La revue de presse sur Radio Bénin

     
 

Revue de presse du 24 11 17

José Gnimadi

 

Bonjour à tous,

Laurent Mètognon déposé en prison c’est la grosse actualité relayée par la quasi-totalité des parutions de ce jour.

Le Meilleur écrit qu’après sept jours de garde à vue Laurent Mètognon et Youssao Aboudou séjournent désormais à la prison civile de Cotonou.

Pour ce journal, présenté au procureur de la République dans la journée de ce Jeudi 23 Novembre 2017, Laurent Mètognon et l’ex directeur général du budget ont été placés sous mandat de dépôt.
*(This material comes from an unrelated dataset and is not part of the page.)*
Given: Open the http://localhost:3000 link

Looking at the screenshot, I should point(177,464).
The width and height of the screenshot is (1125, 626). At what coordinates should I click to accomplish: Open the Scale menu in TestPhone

Ils séjourneront désormais à la prison civile de cotonou jusqu’au 19 Décembre date de leur nouvelle comparution.

La Priorité donne la même information et nous apprend que le suspens n’aura duré que quelques jours.

Le Procureur de la République face aux intimidations et autres simagrées d’une classe politique et syndicale aux abois est resté droit dans ses bottes et dans sa toge pour dire le droit.

La Priorité, ajoute que la manipulation des populations d’Akodéha n’y a servi à rien non plus et que les faits reprochés aux mis en cause constituent aux yeux du Procureur un flagrant délit qui est puni par la loi.

Pour la Nouvelle Tribune par contre le Gouvernement est allé au bout de sa logique. La décision est rendue sous fond de violation du code de procédure pénale. Le Journal publie les avis du collectif des avocats de Laurent Mètognon. Me Ibrahim Salami affirme qu’honnêtement sur le plan du droit, le dossier est vide. Pour Me Agbodjo renaud la nuit vient de tomber sur la justice béninoise. Me Aboubacar Baparapé dit que le pouvoir de la rupture visait une seule chose, mettre en prison Laurent Mètognon.

Le Potentiel annonce que quelques heures après l’incarcération de Laurent Mètognon, la CSTB annonce une grève de chantage.

Pour ce Journal, les membres de la Confédération syndicale des travailleurs du Bénin (CSTB) haussent déjà le ton et menacent d’aller en grève d’ici là.

L’auteur de l’article poursuit en mentionnant que si l’on se réfère aux textes, les revendications syndicales d’ordre public ne se font à la légère et l’on ne doit pas y avoir recours de façon abusive si l’on reste dans la droite ligne des textes juridiques.

D’une affaire de malversation à une autre Fraternité nous informe que la Ministre Amadou Djibril, le DG/ONASA et consorts arrêtés dans le cadre de la gestion du riz Japonais sous le régime de la Refondation.

Le quotidien de Mènontin affirme que seule la haute cour de justice peut connaître du dossier Amadou Djibril, et que les cinq cadres gardés à vues risquent gros devant le Procureur.

La Nation parle de dernière minute et consacre un encadré sur le sujet.

Le quotidien de service public prend ses précautions et écrit que cinq personnes dont l’ancienne ministre Fatouma Amadou Djibril et l’ancien directeur de l’office national d’appui à la sécurité alimentaire (ONASA), auraient été interpellées, ce Jeudi 23 Novembre, et gardées à vue à la brigade économique et financière de cotonou.

Le Journal mentionne que pour l’instant, l’on ne sait pas grand- Chose sur les faits à elles reprochés. Mais certaines sources indiquent qu’elles doivent répondre des faits liés à la gestion de l’Onasa, un dossier de présumés malversations dont le conseil des ministres avait fait cas, il y’a quelques mois.